- **PROBLEM TO WORK ON**:
Of all the entries below, retype only the lines from the one with "Select the Responsiveness tab" through the one with "Expand the 应用", exactly as they appear.

- **SUPPLIED ENTRIES**:
>>>>

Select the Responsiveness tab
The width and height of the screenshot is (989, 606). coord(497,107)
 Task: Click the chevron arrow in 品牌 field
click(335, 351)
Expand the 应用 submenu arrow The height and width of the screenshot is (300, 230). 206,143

<<<<
>>>>

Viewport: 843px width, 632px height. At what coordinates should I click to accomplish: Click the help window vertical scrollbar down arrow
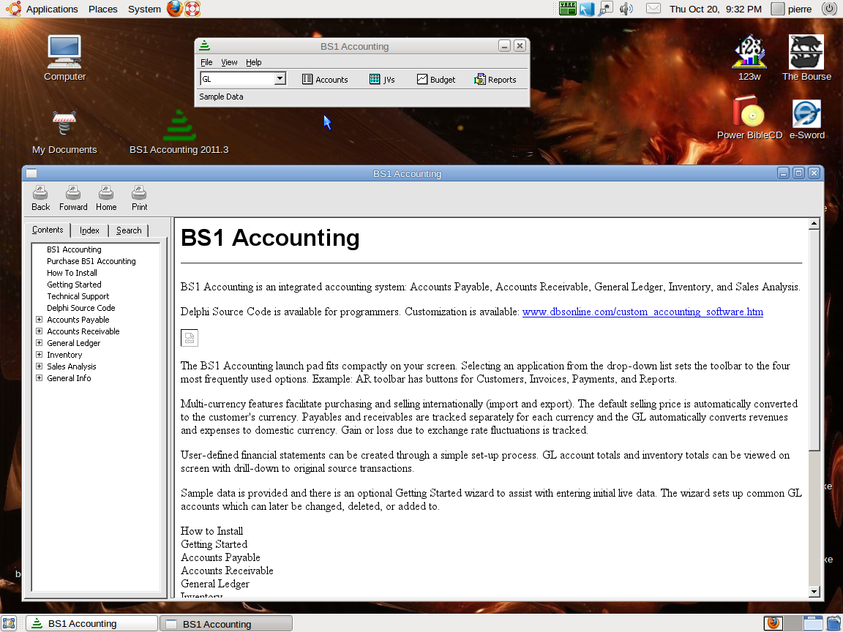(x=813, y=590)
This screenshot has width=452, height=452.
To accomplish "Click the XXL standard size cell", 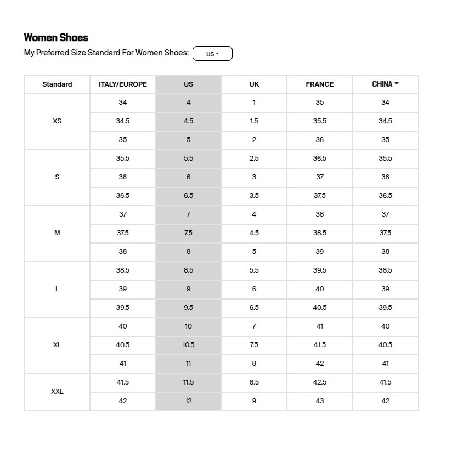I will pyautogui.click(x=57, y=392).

<<<<
>>>>

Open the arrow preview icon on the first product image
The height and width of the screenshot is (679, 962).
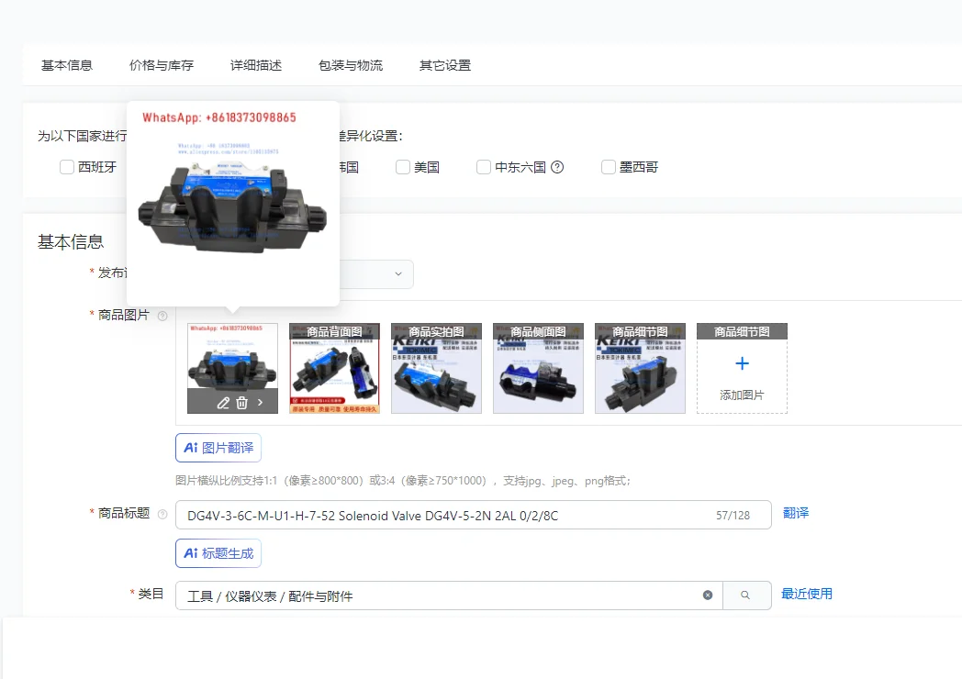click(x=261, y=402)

<<<<

- **YOUR RESPONSE**:
Select the Responsiveness tab
The width and height of the screenshot is (989, 606). coord(497,107)
 Task: Click the chevron arrow in 品牌 field
click(335, 351)
Expand the 应用 submenu arrow The height and width of the screenshot is (300, 230). 206,143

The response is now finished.